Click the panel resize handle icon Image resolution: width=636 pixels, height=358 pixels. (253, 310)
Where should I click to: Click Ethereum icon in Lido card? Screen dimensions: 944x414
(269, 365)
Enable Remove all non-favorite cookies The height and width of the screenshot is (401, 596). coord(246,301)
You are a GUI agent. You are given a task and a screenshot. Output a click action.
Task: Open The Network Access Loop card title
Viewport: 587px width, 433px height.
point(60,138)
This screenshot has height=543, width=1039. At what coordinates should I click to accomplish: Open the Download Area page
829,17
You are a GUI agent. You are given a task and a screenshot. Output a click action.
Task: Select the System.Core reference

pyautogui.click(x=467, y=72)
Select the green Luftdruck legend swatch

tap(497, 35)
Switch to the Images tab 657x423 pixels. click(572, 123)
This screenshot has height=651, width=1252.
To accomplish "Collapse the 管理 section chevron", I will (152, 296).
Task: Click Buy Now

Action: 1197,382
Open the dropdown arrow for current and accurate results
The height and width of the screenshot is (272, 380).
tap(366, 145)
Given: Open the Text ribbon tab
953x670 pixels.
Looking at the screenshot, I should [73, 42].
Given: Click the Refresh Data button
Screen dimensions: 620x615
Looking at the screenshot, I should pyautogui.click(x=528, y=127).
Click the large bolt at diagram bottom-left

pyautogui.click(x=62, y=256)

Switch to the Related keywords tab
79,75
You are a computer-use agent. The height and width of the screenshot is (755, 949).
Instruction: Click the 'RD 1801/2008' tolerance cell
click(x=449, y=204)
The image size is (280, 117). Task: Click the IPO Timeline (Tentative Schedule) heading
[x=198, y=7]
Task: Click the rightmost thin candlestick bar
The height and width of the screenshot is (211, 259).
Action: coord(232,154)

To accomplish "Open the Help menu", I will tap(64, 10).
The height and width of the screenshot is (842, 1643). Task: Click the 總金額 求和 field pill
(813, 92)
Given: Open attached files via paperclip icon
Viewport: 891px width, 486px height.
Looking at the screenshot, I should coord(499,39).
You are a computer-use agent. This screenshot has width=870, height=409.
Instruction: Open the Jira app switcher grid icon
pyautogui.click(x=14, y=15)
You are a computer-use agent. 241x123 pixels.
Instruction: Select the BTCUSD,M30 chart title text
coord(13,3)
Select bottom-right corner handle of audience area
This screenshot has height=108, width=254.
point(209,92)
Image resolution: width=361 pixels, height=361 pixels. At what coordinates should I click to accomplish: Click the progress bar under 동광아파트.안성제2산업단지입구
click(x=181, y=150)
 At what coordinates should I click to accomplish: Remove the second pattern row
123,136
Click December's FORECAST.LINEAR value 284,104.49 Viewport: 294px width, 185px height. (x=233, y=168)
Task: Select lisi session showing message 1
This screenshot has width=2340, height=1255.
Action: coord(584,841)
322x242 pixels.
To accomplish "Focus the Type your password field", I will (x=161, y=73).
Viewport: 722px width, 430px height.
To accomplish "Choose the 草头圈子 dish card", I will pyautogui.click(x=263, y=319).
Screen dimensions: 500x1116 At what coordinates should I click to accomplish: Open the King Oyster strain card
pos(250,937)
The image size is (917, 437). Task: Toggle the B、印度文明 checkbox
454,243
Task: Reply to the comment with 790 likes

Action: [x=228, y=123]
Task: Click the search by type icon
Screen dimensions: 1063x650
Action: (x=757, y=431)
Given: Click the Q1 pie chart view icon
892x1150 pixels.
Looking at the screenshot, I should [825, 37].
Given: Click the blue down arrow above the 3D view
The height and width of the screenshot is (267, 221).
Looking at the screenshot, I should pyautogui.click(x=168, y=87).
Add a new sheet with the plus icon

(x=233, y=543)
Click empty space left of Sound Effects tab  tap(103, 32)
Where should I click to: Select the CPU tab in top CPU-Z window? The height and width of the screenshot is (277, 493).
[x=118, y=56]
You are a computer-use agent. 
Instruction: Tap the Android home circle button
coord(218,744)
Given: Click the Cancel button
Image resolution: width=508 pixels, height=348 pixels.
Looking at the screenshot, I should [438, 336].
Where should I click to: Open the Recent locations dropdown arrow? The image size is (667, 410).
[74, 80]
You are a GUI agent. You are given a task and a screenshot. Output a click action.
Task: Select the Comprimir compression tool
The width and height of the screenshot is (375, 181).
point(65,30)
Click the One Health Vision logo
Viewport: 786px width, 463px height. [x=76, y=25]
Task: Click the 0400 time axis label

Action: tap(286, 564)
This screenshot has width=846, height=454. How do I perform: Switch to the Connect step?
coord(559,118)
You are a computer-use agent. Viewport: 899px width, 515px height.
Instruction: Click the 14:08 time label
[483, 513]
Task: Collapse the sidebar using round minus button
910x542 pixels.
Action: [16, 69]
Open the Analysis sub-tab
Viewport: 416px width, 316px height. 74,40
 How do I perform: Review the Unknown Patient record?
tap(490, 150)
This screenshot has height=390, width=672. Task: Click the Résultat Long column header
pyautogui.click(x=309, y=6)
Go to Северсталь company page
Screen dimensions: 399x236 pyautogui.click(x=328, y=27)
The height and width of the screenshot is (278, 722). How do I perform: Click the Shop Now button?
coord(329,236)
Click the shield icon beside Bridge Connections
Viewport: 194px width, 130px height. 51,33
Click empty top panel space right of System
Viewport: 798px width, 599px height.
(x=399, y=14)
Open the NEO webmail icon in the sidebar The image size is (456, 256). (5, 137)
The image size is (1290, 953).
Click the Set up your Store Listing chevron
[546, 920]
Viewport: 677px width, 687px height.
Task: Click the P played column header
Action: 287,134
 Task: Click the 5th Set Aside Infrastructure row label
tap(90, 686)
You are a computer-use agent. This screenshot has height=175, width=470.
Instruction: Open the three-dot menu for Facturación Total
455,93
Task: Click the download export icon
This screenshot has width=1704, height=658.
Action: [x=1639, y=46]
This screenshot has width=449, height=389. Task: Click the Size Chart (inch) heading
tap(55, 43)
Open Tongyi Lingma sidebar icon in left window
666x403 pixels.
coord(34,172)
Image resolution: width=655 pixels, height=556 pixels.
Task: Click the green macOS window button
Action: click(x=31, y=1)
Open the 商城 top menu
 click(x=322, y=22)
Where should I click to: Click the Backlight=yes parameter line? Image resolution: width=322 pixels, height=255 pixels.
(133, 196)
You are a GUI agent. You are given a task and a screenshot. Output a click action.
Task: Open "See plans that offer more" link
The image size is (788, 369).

▶ [WHAT NEEDS TO BE DONE] Revise the material from the line containing "Click the One Health Vision logo" through the line containing "Open the NEO" by changing "Shop Now" to "Order Now", and give those lines again with nothing else altered.

▶ [OUTPUT OF THE EXERCISE]
Click the One Health Vision logo
Viewport: 786px width, 463px height. [x=76, y=25]
Task: Click the 0400 time axis label

Action: tap(286, 564)
This screenshot has width=846, height=454. How do I perform: Switch to the Connect step?
coord(559,118)
You are a computer-use agent. Viewport: 899px width, 515px height.
Instruction: Click the 14:08 time label
[483, 513]
Task: Collapse the sidebar using round minus button
910x542 pixels.
Action: [16, 69]
Open the Analysis sub-tab
Viewport: 416px width, 316px height. 74,40
 How do I perform: Review the Unknown Patient record?
tap(490, 150)
This screenshot has height=390, width=672. Task: Click the Résultat Long column header
pyautogui.click(x=309, y=6)
Go to Северсталь company page
Screen dimensions: 399x236 pyautogui.click(x=328, y=27)
The height and width of the screenshot is (278, 722). How do I perform: Click the Order Now button?
coord(329,236)
Click the shield icon beside Bridge Connections
Viewport: 194px width, 130px height. 51,33
Click empty top panel space right of System
Viewport: 798px width, 599px height.
(x=399, y=14)
Open the NEO webmail icon in the sidebar The image size is (456, 256). (5, 137)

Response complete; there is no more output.